Experimental evaluation and modelling of the sound absorption properties of plants for indoor acoustic applications

• We measured the sound absorption of green walls to be used indoor.
• The investigated plants were Boston Ferns and Baby Tears.
• Non acoustical properties were deduced using an inverted model.
• A correlation between flow resistivity and leaf area density for Ferns was found.
• The acoustic correction of a restaurant using green walls was designed.

In this paper the sound absorption properties of two types of plants for indoor applications are analyzed. The aim of this research is to investigate the feasibility of using Nephrolepis Exaltata (Boston Fern) and Helxine soleirolii (Baby Tears) in green walls for indoor applications, in order to improve the acoustic quality of indoor environments. The normal incidence sound absorption coefficient of ten specimens of Fern and three of Baby Tears was measured in presence and in absence of a substrate.
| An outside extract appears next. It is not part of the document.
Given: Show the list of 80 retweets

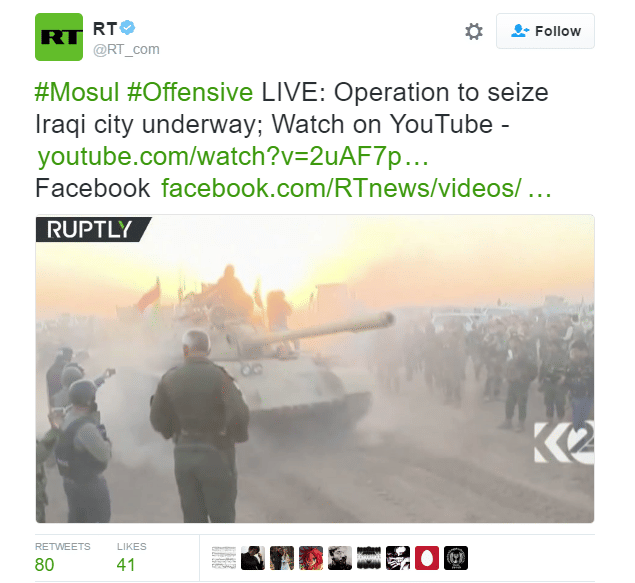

The chosen substrate is made of coconut and perlite soil, commonly used in hydroponics; its composition allows to obtain high porosity values. The sound absorption coefficient spectra were measured in the frequency range of 50–1600 Hz using a vertically mounted impedance tube with a diameter of 100 mm; measurements were carried out in accordance with ISO 10534-2 method. After measuring the normal incidence sound absorption coefficient with impedance tube, the equivalent fluid model for sound propagation proposed by Miki was used to deduce non-acoustical properties of the samples. The inverted Miki's model allowed to find the theoretical tortuosity (α∞) and the flow resistivity (σ). These non-acoustic properties were then related to morphological characteristics of specimens. It is shown that the leaf area density is closely related to flow resistivity, at least for Boston Fern; the data allowed to identify a semi-empirical relation between them. Finally an application of the developed green system for the acoustic treatment of a real case study is reported.